ТЕКСТ СТРАНИЦЫ

Читаем Станиславский полностью

Дальше сюжет встречи, в пересказе Станиславского, развивается по столь же причудливому сценарию: «Меня посадили в автомобиль к одному из окон, а сам Гест сел к другому и очень серьезно и требовательно просил высовываться в окно, чтобы встречные видели и узнавали меня. <…> Автомобиль тронулся под резкий свист представителя градоначальника или полиции, стоявшего на широкой ступеньке несшегося вперед автомобиля. По этому свистку по правилам города все трамваи, автобусы, автомобили, экипажи обязаны останавливаться и давать дорогу проезжающим. Пожарные пользуются таким же свистком. Мы мчались одни по улицам с остановившимся движением, среди тысяч стучащих машин». Разговаривать было запрещено, надо было все время смотреть, вернее, показывать себя в окно. «Поэтому я так и не узнал тогда настоящего смысла торжества, в котором играл не последнюю роль. Автомобиль остановился у подъезда довольно скромной гостиницы. <…> Мне показалось странным и неудобным, что никто не снимал со стен автомобиля бесчисленных подношений нашему театру. Что делать с ними и куда их девать? Чтоб выразить свою благодарность и выказать внимание к тем, кто удостоил нас подношениями, я сам начал снимать блюдо и взял одну из солонок. Но меня поспешили остановить и уверить в том, что все будет сделано без меня. Я согласился, но снятое блюдо и солонку не отдал, а торжественно понес в гостиницу, в свою комнату».

Эту комнату К. С. описывает с аскетической точностью, будто планировку к будущему спектаклю, и с той человеческой теплотой, которую придают воспоминания о двух прожитых здесь театральных зимах, так не похожих на его московскую, европейскую и любую другую жизнь: «Мое помещение в третьем или четвертом этаже оказалось довольно скромным. Оно состояло из гостиной — комнаты с широким окном с американскими рамами, поднимающимися снизу вверх, с камином, с круглым столом посередине, с покойными мягкими креслами по углам и довольно светлой люстрой посередине. Другая комната — с маленьким поднимающимся окном — полутемная, с большой двуспальной кроватью, туалетным столом и несколькими стульями. Рядом с ней была уборная с простенькой ванной и рукомойником с горячей и холодной водой во всякое время дня и ночи. Обе комнаты — гостиная и спальная — были соединены двумя арками. В них раздвигались и задвигались темные суконные занавески, между которых образовалась передняя. Остальное пространство между двумя комнатами было разделено небольшим темным чуланом без окон, в котором было много полок и крючков. Этот закоулок являлся обширным шкафом для платья. Я сразу сообразил, что он мне очень пригодится для моего пения, которым я продолжал усердно заниматься после неудачи с голосом в Берлине. В гостиницах, в которых я до сих пор останавливался, было неудобно упражнять свой голос. Приходилось из-за щепетильных соседей давать минимум звука и выбирать время, когда мое пение наименее слышно. Но в этой комнате-шкафе я мог запираться и петь во весь голос».

ИЗВЛЕЧЕННЫЕ СВЕДЕНИЯ
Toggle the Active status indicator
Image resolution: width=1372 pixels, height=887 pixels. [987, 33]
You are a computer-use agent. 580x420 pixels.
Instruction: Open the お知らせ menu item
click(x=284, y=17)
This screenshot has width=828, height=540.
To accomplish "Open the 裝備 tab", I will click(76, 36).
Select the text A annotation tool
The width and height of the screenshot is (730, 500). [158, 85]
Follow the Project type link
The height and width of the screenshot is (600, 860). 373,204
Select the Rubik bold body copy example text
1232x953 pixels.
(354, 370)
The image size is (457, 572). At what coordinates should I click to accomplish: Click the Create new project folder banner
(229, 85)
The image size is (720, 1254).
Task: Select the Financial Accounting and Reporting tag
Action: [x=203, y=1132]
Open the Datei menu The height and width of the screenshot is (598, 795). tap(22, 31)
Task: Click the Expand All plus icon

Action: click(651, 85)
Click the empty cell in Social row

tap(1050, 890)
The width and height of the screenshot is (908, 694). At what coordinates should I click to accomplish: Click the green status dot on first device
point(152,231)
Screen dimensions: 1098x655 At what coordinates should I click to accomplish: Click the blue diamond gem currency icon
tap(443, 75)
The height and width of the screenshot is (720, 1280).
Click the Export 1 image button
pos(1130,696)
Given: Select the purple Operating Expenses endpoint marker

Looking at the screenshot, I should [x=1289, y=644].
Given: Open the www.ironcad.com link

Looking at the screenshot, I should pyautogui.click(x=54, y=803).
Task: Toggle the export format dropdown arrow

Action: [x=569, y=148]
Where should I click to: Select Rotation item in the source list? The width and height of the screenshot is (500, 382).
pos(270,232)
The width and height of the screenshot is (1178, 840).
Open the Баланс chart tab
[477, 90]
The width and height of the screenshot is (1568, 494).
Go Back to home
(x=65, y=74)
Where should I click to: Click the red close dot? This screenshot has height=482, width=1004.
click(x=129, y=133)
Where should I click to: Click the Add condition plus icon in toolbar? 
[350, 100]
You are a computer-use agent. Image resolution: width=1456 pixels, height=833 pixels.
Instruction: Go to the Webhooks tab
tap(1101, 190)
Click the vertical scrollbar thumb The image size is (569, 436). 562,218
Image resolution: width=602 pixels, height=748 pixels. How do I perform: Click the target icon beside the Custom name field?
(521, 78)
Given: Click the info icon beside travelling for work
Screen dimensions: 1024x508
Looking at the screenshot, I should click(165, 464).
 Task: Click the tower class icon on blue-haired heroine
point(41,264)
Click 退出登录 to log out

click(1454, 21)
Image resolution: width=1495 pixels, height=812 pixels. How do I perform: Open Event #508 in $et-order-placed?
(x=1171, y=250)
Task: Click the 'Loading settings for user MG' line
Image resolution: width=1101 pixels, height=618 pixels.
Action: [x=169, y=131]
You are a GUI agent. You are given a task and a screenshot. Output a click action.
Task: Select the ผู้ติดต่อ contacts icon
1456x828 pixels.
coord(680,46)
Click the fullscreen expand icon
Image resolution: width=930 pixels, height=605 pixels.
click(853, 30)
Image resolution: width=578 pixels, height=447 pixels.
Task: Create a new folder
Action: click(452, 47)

СУТЬ ЗАДАНИЯ
Ответьте на вопросы по отрывку о Станиславском, каждый ответ с новой строки под той же буквой.
(а) Кто стоял на ступеньке автомобиля и свистел?
(б) Что Станиславский сам снял с автомобиля и отнес в свою комнату?
(в) Для чего он решил использовать темный чулан без окон?

ПИСЬМЕННЫЙ ОТВЕТ
(а) Представитель градоначальника или полиции.
(б) Блюдо и одну из солонок.
(в) Для занятий пением: там он мог запираться и петь во весь голос.